VOL. VII, NO. 1
OCTOBER 1, 1965

Greetings to all students and frosh as another school year begins!! I missed my fans this summer, but I'm so glad we're all back together.

My first huzzah goes to Mr. George Walker for being brave enough to take on all the Phynques (even me!!) as the new Westerner sponsor. Now on with the news!! Mark Weaver '69 is kindly requested to stop eating peanuts in study hall while people are wondering if Linda Eismann '67 had fun at the beach. Gee, and I hope Birdy Kabot '69, Leo Romano '67 and Les Belzer '66 have finally found their way around the school. It seems poor Les was in a daze as he stupidly walked out of the girls' washroom and asked where he was!!!

Randy Ryden '67 broke up his drama class with a silly skit, isn't that so Pam Williquette '66 and Bob Burgess '66?
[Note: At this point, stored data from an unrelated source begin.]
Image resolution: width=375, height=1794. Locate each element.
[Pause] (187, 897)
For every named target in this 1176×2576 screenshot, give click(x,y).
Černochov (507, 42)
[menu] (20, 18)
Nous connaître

Then Sharon Higgens '67 angrily told me she wouldn't speak to anyone until they called her "Corky." Meanwhile, several seniors better stay away from that squirt bottle, right John Marinello '66? Paul Hummel '66, crew chief of lighting, will play the part of a brat in the Senior Class play . . . typical, typical!!!! Buzz "Davy Crockett" Didier '67, why did you have to shoot your pet deer just to get that jacket, or whatever you call it?? Seems Linda Koltz '66, likes to yell into microphones during lunch.

Attention all girls: If you need a date for Homecoming please contact Steve Wischweh '66, because he is desperately trying to raffle off Bob Means '69, a college freshman!! Elizabeth Grange '67, I know who you are, I saw what you did! Did you know that a lot of junior girls are madly in love with a certain Steve Kriegermeier '69. Is it really true blonds have more fun, Barre Probst '67?? Hey, Sue Ziegler what mad dog (boy) bit you recently on your arm? Then there was the time the Jolly Blond Giant came back to school just to see a certain Carol Anderson '67. So R‑007 is the indoor track, eh, Jim Birchfield '69? While I'm here I might as well ask how "Steady" Eddy Lusk '67 is doing in Earth Science. Gee, I wonder why Ed Borski '66 is hungry nowadays? Must be cuz he doesn't eat his daily banana anymore. Speaking about frosh being dumb (OOPPSS!!) I hear that Phil Reich '66 dropped his lunch tray in the cafeteria. Bob Kunkel '66 seems happy these days. His wish came true. For now after two years as an alternate, he finally got promoted to Class Council ,representative, rah, rah!

Seems Tom Sagan '67 goes around putting spiders on people's back. Poor Sue Manke '67 looked awfully scared in the middle of the cafeteria! Terri Sassman '67 just sits around waiting for mysterious letters from agent 007. I hear Janie Leis '69 lost her voice . . . better get it back cuz we need your cheerleading spirit!! Drive much with your parking brake on, Linda Lehman '67? One word of advice for Mike Tamillo '68 and Frank Grange '68 stop picking on defenseless frosh girls!

Time to go, but remember the eyes of Morfit are upon you all!